> _Tujuan Tugas_
Ambil bagian tulisan tentang kepastian dalam keterangan saksi, mulai dari "Sunday, 1 December" sampai "tata cara berpikir.", dan salin tanpa mengubah satu kata pun.

> _Teks Sumber_
——————————

Sunday, 1 December 2019

BICARA DENGANKU HARUS DENGAN KEPASTIAN


Dear Pembaca

           
         Tema yang saya angkat, mungkin dari sebagian orang mengatakan terlalu premature di kehidupan yang fana ini. Tidak ada yang bisa memastikan apapun dalam hidup ini, maka dari itu timbulah sebuah petuah yang kerap di dengar yakni "Hidup Adalah Misteri". Orang yang selalu hidup dengan kepastian, biasanya sangat kecewa akan penolakan dalam hal apapun. Hidup terkadang harus belajar menerima, sekalipun itu berbentuk kekecewaan, dengan demikian akan lahir suatu kedewasaan dalam tata cara berpikir.
       Adapun maksud penulis berkata "BICARA DENGANKU HARUS DENGAN KEPASTIAN" yakni dalam konteks interaksi yuridis tepatnya dalam pendapat pribadi saksi sebagai salah satu kesempurnaan alat bukti. Terkadang saya selalu bersifat kritis pada saat berinteraksi dengan lawan bicara saya, dalam hal mendapatkan sumber informasi, contoh ; saya bertanya pada lawan bicara saya "kamu dapat informasi itu dari mana? kok bisa seyakin itu". Lawan bicara saya menjawab, "saya mendapat informasinya berdasarkan "dugaan", "asumsi", "perasaan" hingga "katanya". Oke kenapa saya selalu bersifat kritis dengan kata - kata ini jika keluar dari mulut lawan bicara saya dalam menggali suatu kebenaran, akan saya coba uraikan. "Dugaan" atau "Asumsi" dua kata itu hampir sama artinya dengan "pendapat pribadi". Dalam konteks yuridis dugaan pribadi dilarang dimasukan menjadi alat bukti keterangan saksi, didasarkan pada beberapa alasan;
1. Dugaan manusia pada umumnya 
    didasarkan pada daya tangkap 
    panca indra oleh karena itu akurasinya 
    suatu dugaan sangat tergantung 
    atau ditentukan oleh daya tangkap
    panca indra yang dimiliki orang 
    yang bersangkutan;
2. Dugaan mengandung unsur 
    keraguan, padahal yang dituntut hukum
    dari keterangan saksi bukan keraguan, 
    tetapi kepastian (certainly) atas kejadian
    atau peristiwa yang disaksikanya;
3. Secara hukum, tidak layak memasukan
    dan menilai suatu dugaan yang
    berisi keraguan sebagai alat bukti 
    untuk membenarkan atau menolak
    sesuatu fakta. (perhatikan Pasal 172 
    HIR dan Pasal 1908 KUH Perdata)

——————————

> _Isi Data_

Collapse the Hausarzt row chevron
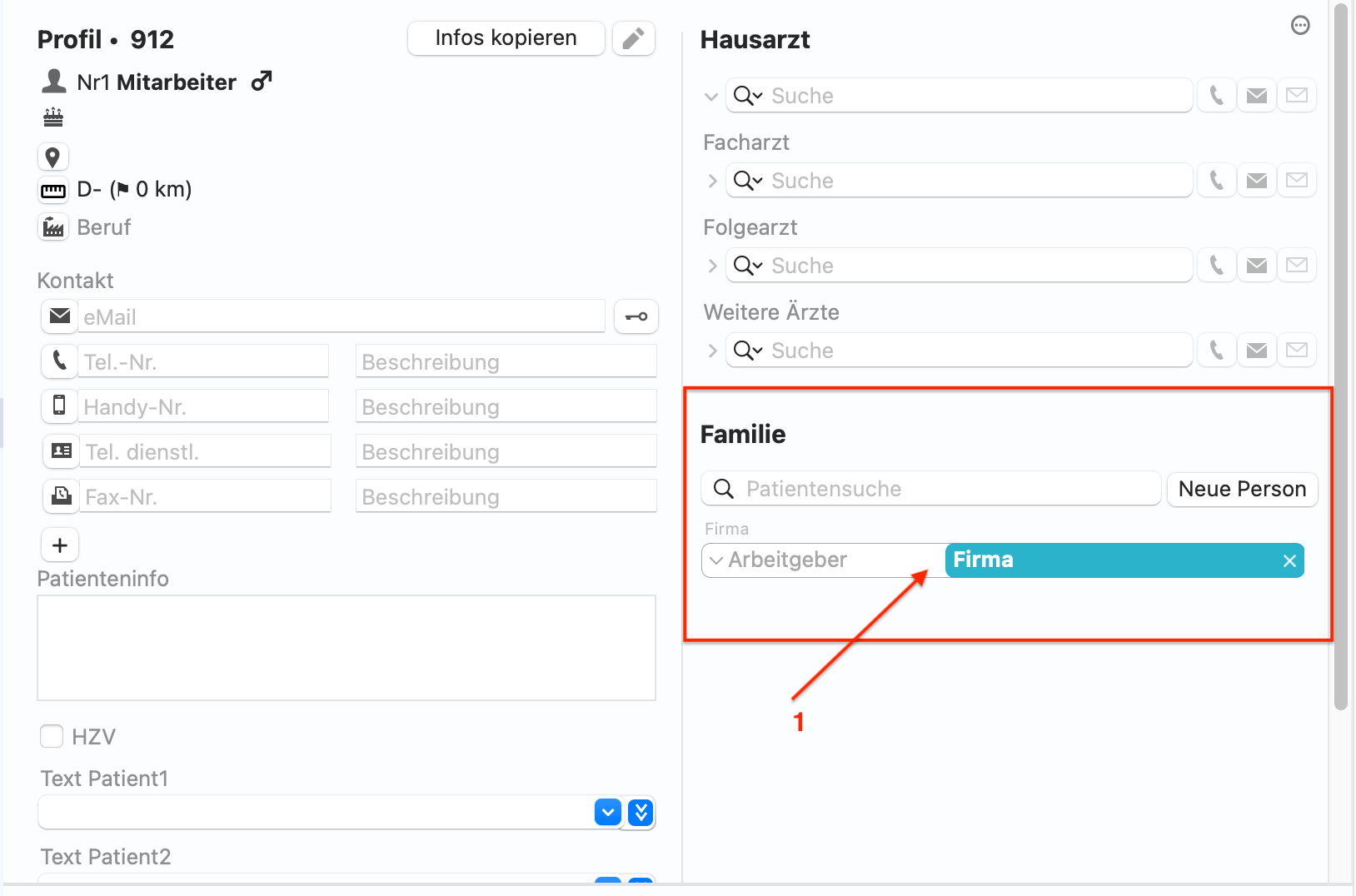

——————————

> _Hasil Latihan_
Sunday, 1 December 2019

BICARA DENGANKU HARUS DENGAN KEPASTIAN


Dear Pembaca

           
         Tema yang saya angkat, mungkin dari sebagian orang mengatakan terlalu premature di kehidupan yang fana ini. Tidak ada yang bisa memastikan apapun dalam hidup ini, maka dari itu timbulah sebuah petuah yang kerap di dengar yakni "Hidup Adalah Misteri". Orang yang selalu hidup dengan kepastian, biasanya sangat kecewa akan penolakan dalam hal apapun. Hidup terkadang harus belajar menerima, sekalipun itu berbentuk kekecewaan, dengan demikian akan lahir suatu kedewasaan dalam tata cara berpikir.